(Screenshot grounding data)

◇ ◇ ◇ ◇ ◇ ◇ ◇

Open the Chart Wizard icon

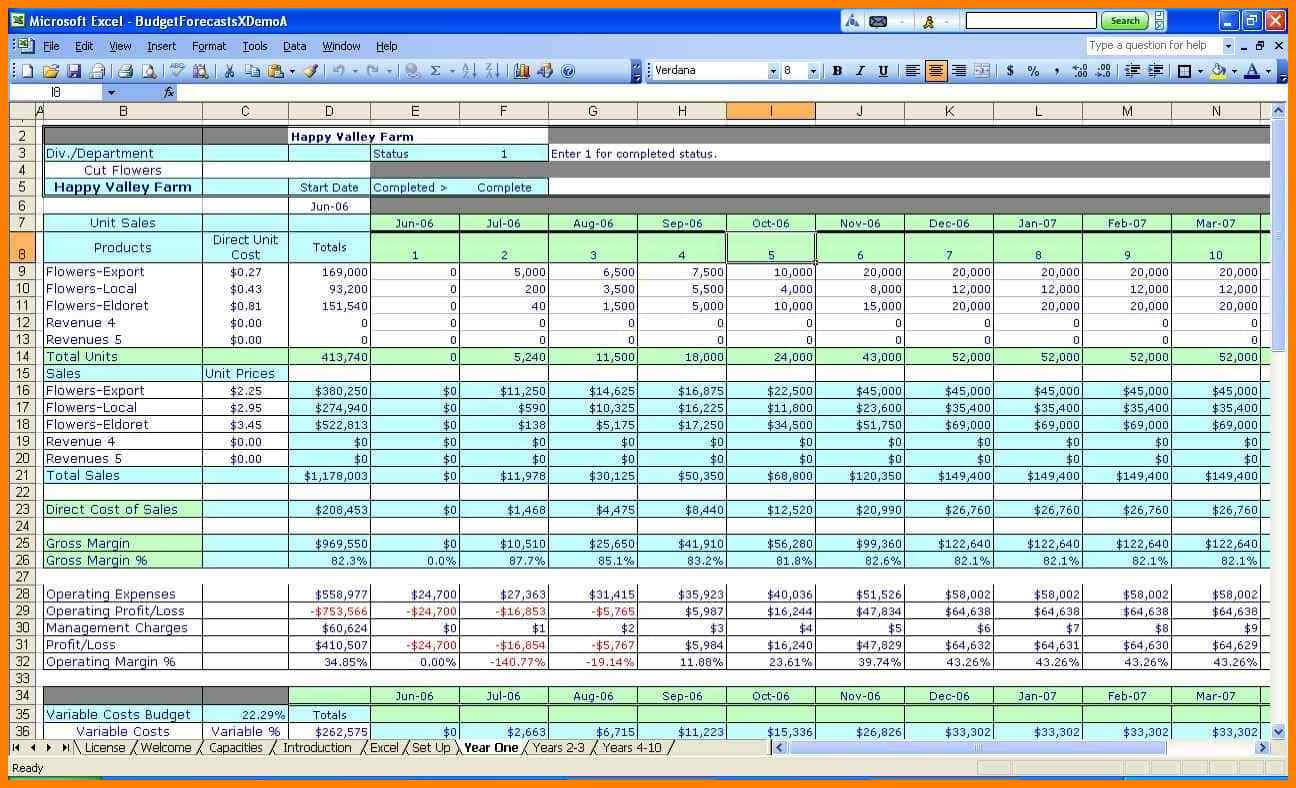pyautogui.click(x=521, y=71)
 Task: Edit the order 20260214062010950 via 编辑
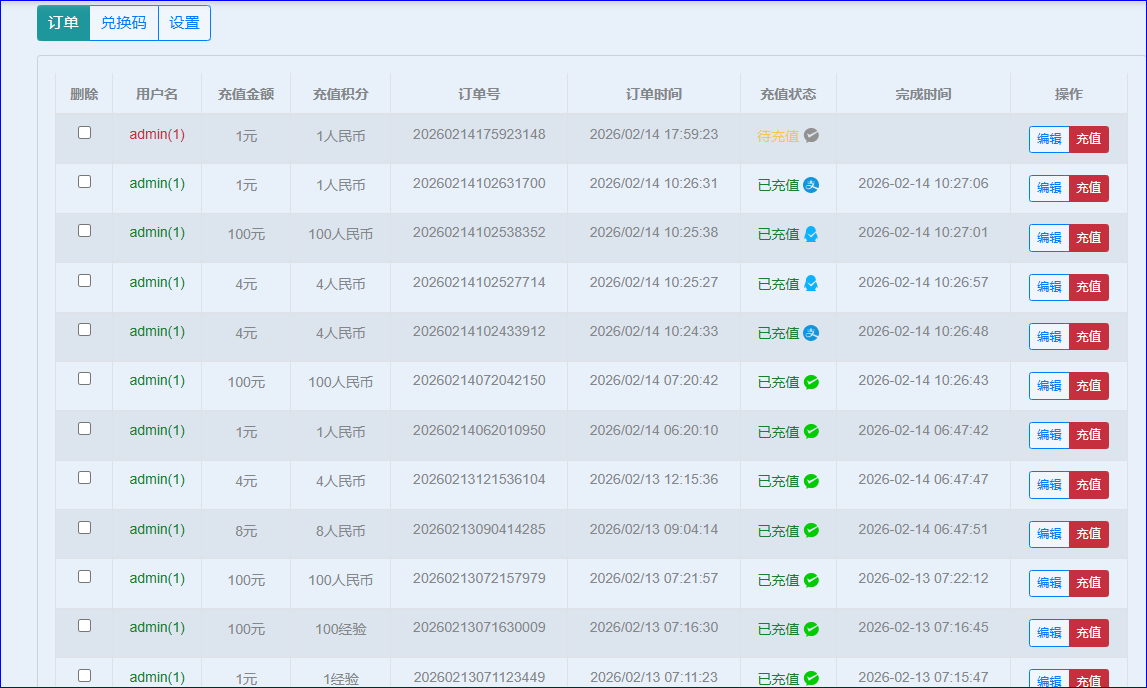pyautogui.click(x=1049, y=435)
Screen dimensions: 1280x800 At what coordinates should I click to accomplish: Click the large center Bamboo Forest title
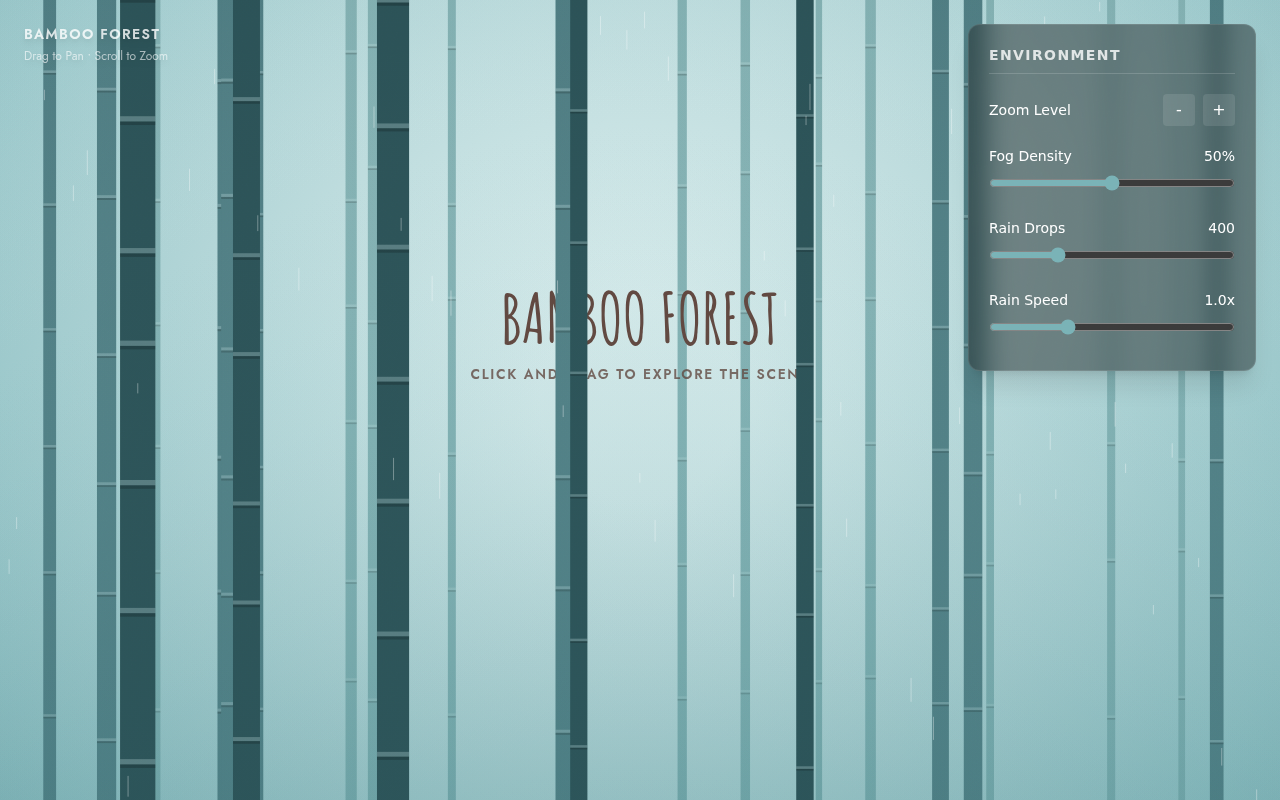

◇ ◇ ◇ ◇ ◇ ◇ ◇

**TASK TO COMPLETE:** Each record should appear again exactly as it stands, with no picture included.

**RESPONSE:**
Open the Chart Wizard icon

pyautogui.click(x=521, y=71)
 Task: Edit the order 20260214062010950 via 编辑
pyautogui.click(x=1049, y=435)
Screen dimensions: 1280x800 At what coordinates should I click to accomplish: Click the large center Bamboo Forest title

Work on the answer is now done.